**Exercise description:**
Starting at the line that contains "This screenshot has height=470, width=1568." and continuing through the end of the records, write out every line again with the requests included, shifting each coordinate in the answers by adding 6 to it. Leave the pictures out.

**Element and text location data:**
____
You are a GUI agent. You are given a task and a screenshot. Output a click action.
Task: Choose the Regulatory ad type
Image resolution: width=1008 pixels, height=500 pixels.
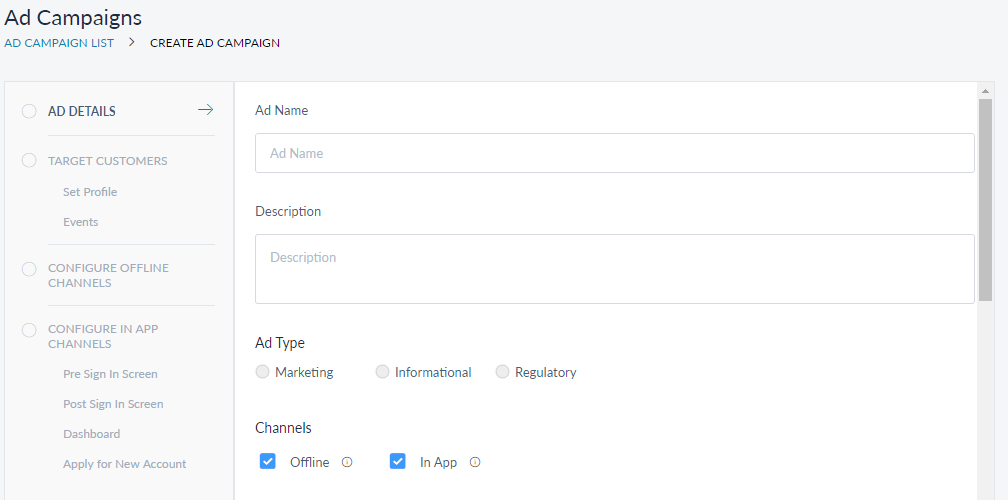(502, 372)
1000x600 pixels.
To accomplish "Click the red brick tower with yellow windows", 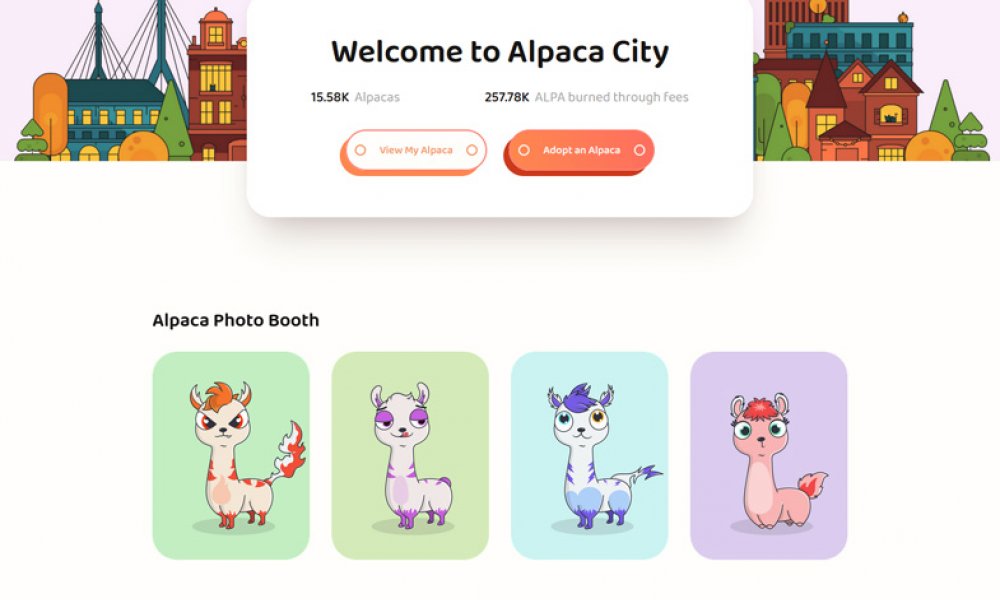I will (217, 86).
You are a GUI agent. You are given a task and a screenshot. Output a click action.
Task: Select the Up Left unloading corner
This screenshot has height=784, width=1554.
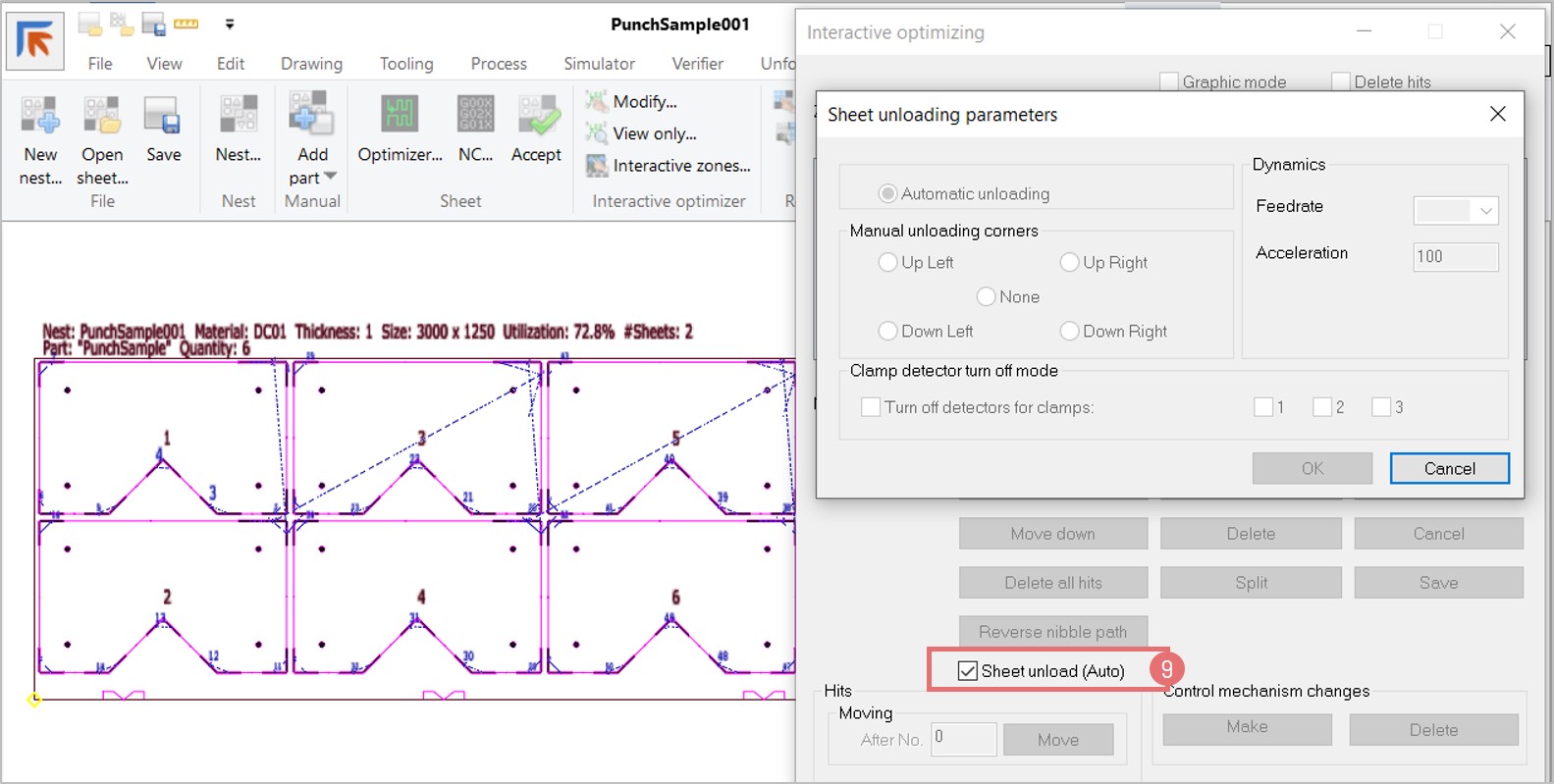pos(888,262)
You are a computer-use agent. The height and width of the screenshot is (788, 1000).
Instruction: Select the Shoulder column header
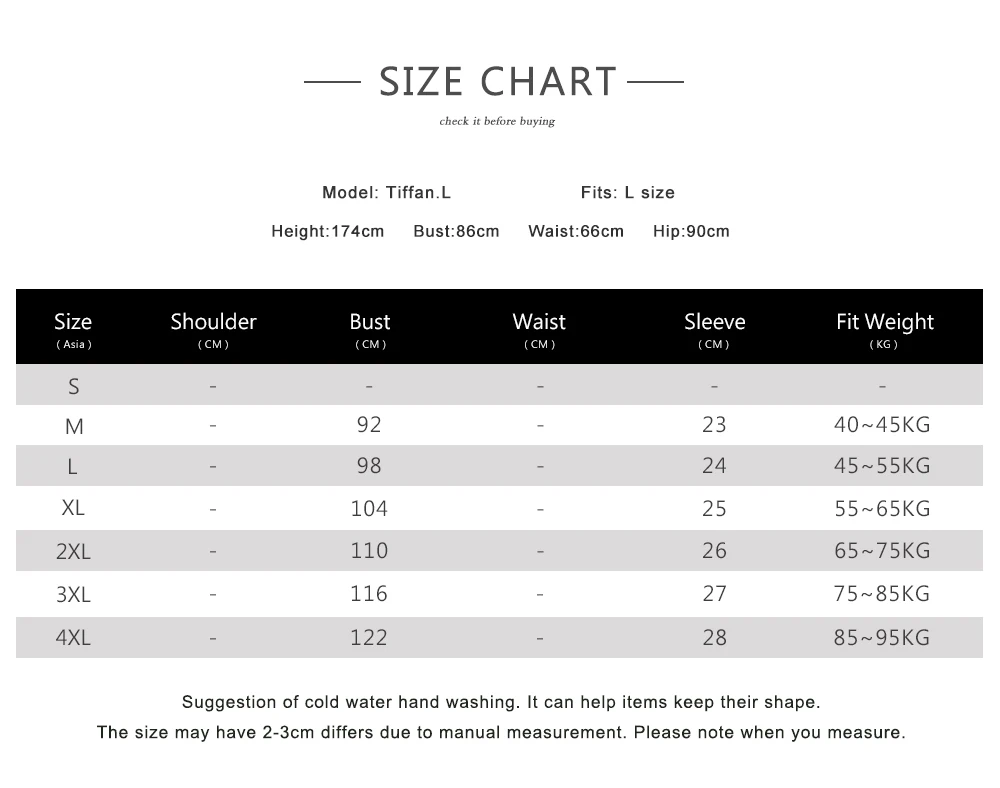tap(213, 329)
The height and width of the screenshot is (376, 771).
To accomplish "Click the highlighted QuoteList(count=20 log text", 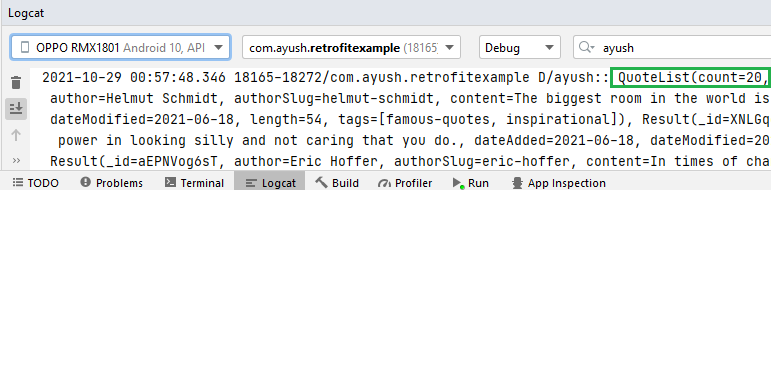I will coord(690,78).
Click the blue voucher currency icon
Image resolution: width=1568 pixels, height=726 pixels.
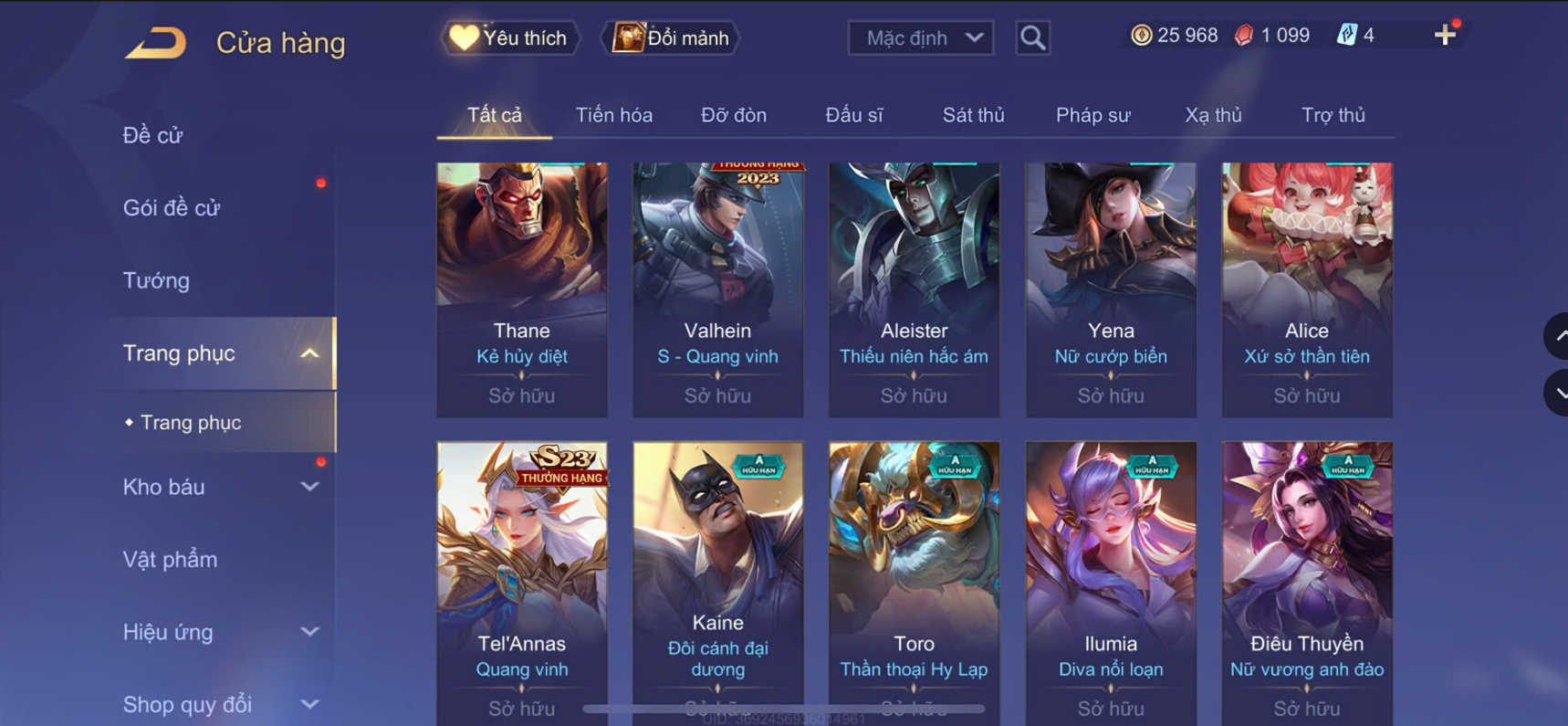(x=1346, y=36)
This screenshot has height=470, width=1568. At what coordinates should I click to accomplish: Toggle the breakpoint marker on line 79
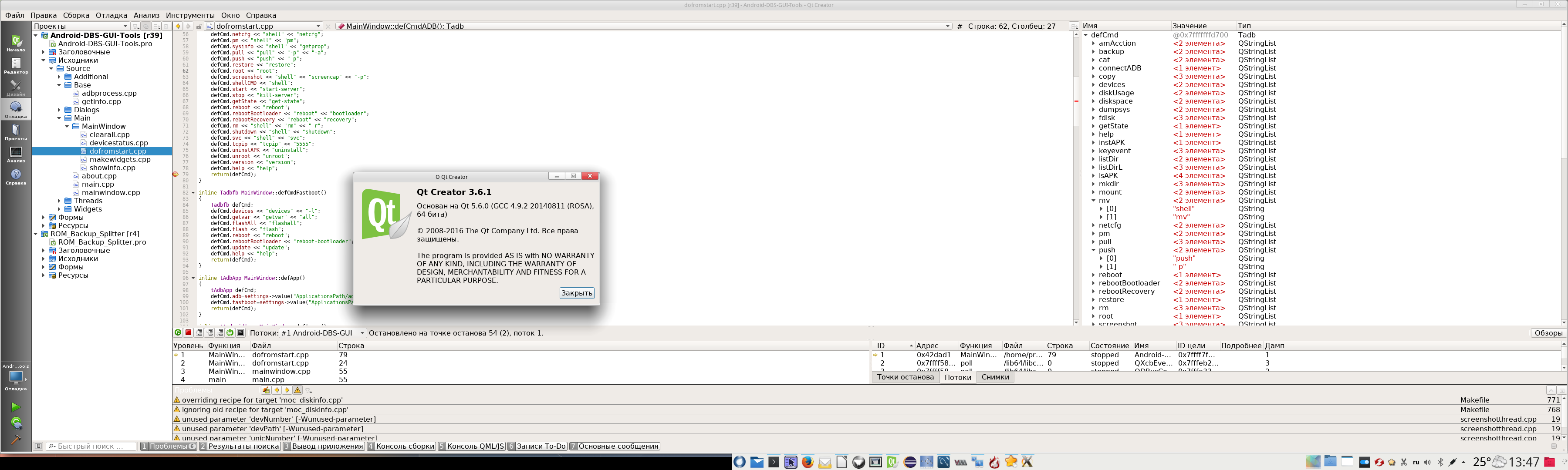click(x=176, y=175)
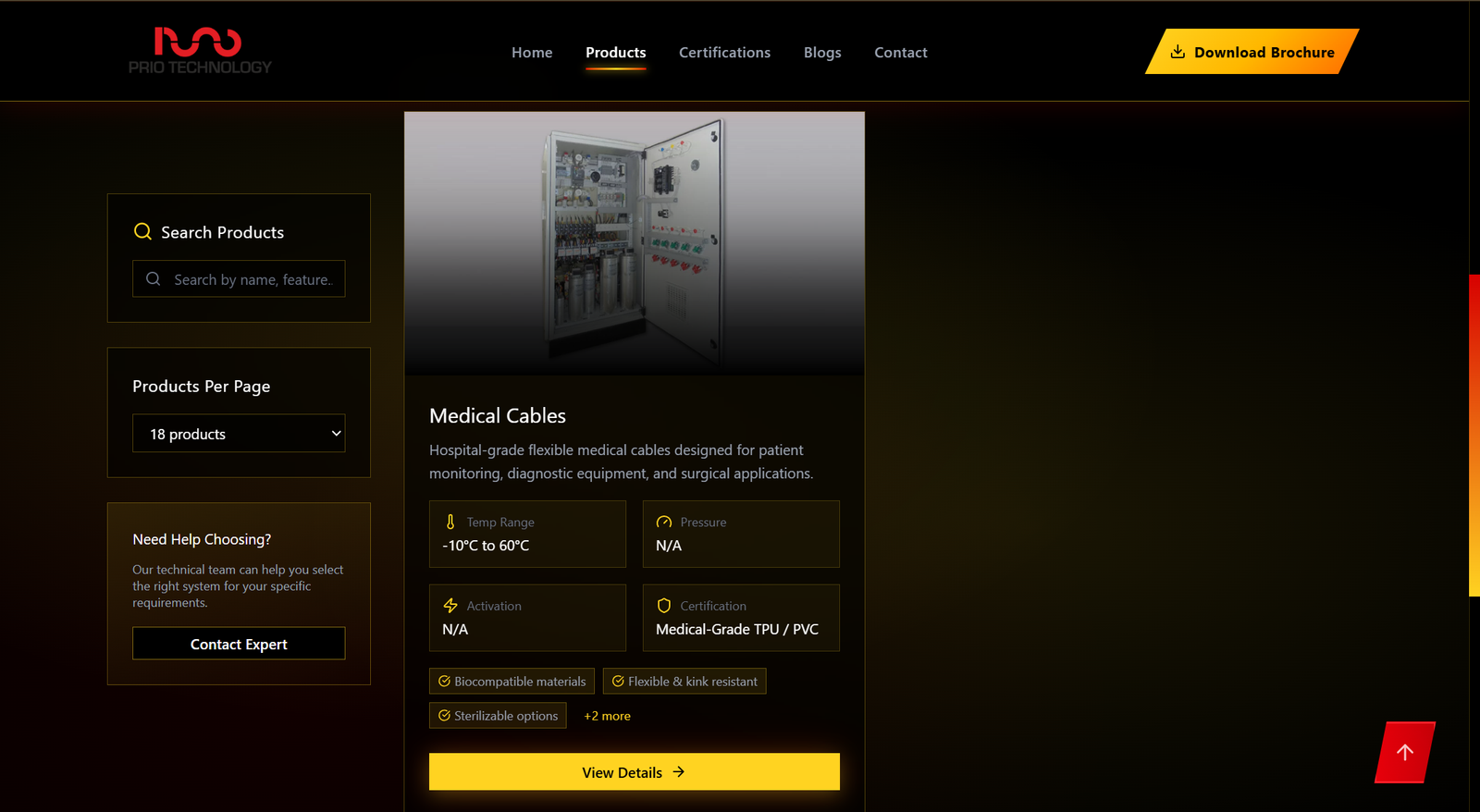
____
**Task output:**
This screenshot has height=470, width=1568. At what coordinates should I click to accomplish: Toggle the breakpoint marker on line 79
click(x=182, y=181)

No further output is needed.